• [EXERCISE PROMPT]:
Give the entries again, precisely as they were written.

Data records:
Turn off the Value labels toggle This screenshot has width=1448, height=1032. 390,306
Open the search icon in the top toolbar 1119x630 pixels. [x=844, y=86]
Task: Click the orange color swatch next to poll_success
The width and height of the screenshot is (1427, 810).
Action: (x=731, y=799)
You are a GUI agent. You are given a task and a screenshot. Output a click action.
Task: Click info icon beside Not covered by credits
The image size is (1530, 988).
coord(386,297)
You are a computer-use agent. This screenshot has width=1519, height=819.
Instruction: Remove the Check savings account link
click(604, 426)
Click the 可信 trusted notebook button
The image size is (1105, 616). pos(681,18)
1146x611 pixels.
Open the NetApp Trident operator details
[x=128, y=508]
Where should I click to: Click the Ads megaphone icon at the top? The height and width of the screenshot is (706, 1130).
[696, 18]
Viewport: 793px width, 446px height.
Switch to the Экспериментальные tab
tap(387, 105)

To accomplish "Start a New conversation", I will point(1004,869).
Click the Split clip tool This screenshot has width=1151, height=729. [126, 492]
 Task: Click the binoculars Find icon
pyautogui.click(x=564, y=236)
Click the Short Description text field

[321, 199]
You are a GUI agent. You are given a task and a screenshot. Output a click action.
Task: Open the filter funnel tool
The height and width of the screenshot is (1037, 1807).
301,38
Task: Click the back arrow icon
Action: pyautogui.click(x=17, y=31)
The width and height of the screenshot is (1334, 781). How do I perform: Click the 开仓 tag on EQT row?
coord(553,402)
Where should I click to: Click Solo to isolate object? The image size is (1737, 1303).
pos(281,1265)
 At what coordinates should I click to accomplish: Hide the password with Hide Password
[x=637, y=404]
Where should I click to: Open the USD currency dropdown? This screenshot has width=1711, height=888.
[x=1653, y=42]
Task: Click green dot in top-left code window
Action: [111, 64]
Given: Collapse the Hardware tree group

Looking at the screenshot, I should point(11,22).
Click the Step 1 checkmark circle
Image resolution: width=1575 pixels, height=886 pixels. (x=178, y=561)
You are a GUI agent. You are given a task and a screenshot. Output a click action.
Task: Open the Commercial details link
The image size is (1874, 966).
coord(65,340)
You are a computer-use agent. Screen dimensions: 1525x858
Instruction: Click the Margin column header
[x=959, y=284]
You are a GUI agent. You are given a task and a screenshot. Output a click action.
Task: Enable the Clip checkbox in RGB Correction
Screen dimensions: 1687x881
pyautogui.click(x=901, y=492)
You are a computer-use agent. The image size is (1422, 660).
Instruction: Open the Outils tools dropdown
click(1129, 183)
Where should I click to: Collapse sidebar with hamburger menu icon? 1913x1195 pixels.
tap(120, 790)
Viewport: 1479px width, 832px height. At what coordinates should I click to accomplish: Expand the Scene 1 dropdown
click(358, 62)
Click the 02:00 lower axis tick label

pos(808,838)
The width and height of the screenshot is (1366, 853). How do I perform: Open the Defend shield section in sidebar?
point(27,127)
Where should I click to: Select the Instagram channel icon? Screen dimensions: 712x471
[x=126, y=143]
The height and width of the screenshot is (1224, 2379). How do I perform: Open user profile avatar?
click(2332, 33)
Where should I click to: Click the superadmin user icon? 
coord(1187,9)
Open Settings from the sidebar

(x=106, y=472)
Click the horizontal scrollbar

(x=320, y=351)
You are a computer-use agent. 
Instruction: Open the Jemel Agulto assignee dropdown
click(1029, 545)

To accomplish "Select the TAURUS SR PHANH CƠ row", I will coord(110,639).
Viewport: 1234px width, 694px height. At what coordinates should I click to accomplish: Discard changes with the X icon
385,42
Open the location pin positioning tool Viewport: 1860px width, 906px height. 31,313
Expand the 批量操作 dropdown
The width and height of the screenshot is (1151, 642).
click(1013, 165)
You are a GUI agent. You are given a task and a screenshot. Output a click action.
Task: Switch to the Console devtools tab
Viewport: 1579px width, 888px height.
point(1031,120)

• [REPLY]:
Turn off the Value labels toggle This screenshot has width=1448, height=1032. 390,306
Open the search icon in the top toolbar 1119x630 pixels. [x=844, y=86]
Task: Click the orange color swatch next to poll_success
The width and height of the screenshot is (1427, 810).
Action: (x=731, y=799)
You are a GUI agent. You are given a task and a screenshot. Output a click action.
Task: Click info icon beside Not covered by credits
The image size is (1530, 988).
coord(386,297)
You are a computer-use agent. This screenshot has width=1519, height=819.
Instruction: Remove the Check savings account link
click(604, 426)
Click the 可信 trusted notebook button
The image size is (1105, 616). pos(681,18)
1146x611 pixels.
Open the NetApp Trident operator details
[x=128, y=508]
Where should I click to: Click the Ads megaphone icon at the top? The height and width of the screenshot is (706, 1130).
[696, 18]
Viewport: 793px width, 446px height.
Switch to the Экспериментальные tab
tap(387, 105)

To accomplish "Start a New conversation", I will point(1004,869).
Click the Split clip tool This screenshot has width=1151, height=729. [126, 492]
 Task: Click the binoculars Find icon
pyautogui.click(x=564, y=236)
Click the Short Description text field

[321, 199]
You are a GUI agent. You are given a task and a screenshot. Output a click action.
Task: Open the filter funnel tool
The height and width of the screenshot is (1037, 1807).
301,38
Task: Click the back arrow icon
Action: pyautogui.click(x=17, y=31)
The width and height of the screenshot is (1334, 781). How do I perform: Click the 开仓 tag on EQT row?
coord(553,402)
Where should I click to: Click Solo to isolate object? The image size is (1737, 1303).
pos(281,1265)
 At what coordinates should I click to accomplish: Hide the password with Hide Password
[x=637, y=404]
Where should I click to: Open the USD currency dropdown? This screenshot has width=1711, height=888.
[x=1653, y=42]
Task: Click green dot in top-left code window
Action: [111, 64]
Given: Collapse the Hardware tree group

Looking at the screenshot, I should point(11,22).
Click the Step 1 checkmark circle
Image resolution: width=1575 pixels, height=886 pixels. (x=178, y=561)
You are a GUI agent. You are given a task and a screenshot. Output a click action.
Task: Open the Commercial details link
The image size is (1874, 966).
coord(65,340)
You are a computer-use agent. Screen dimensions: 1525x858
Instruction: Click the Margin column header
[x=959, y=284]
You are a GUI agent. You are given a task and a screenshot. Output a click action.
Task: Enable the Clip checkbox in RGB Correction
Screen dimensions: 1687x881
pyautogui.click(x=901, y=492)
You are a computer-use agent. The image size is (1422, 660).
Instruction: Open the Outils tools dropdown
click(1129, 183)
Where should I click to: Collapse sidebar with hamburger menu icon? 1913x1195 pixels.
tap(120, 790)
Viewport: 1479px width, 832px height. At what coordinates should I click to accomplish: Expand the Scene 1 dropdown
click(358, 62)
Click the 02:00 lower axis tick label

pos(808,838)
The width and height of the screenshot is (1366, 853). How do I perform: Open the Defend shield section in sidebar?
point(27,127)
Where should I click to: Select the Instagram channel icon? Screen dimensions: 712x471
[x=126, y=143]
The height and width of the screenshot is (1224, 2379). How do I perform: Open user profile avatar?
click(2332, 33)
Where should I click to: Click the superadmin user icon? 
coord(1187,9)
Open Settings from the sidebar

(x=106, y=472)
Click the horizontal scrollbar

(x=320, y=351)
You are a computer-use agent. 
Instruction: Open the Jemel Agulto assignee dropdown
click(1029, 545)

To accomplish "Select the TAURUS SR PHANH CƠ row", I will coord(110,639).
Viewport: 1234px width, 694px height. At what coordinates should I click to accomplish: Discard changes with the X icon
385,42
Open the location pin positioning tool Viewport: 1860px width, 906px height. 31,313
Expand the 批量操作 dropdown
The width and height of the screenshot is (1151, 642).
click(1013, 165)
You are a GUI agent. You are given a task and a screenshot. Output a click action.
Task: Switch to the Console devtools tab
Viewport: 1579px width, 888px height.
point(1031,120)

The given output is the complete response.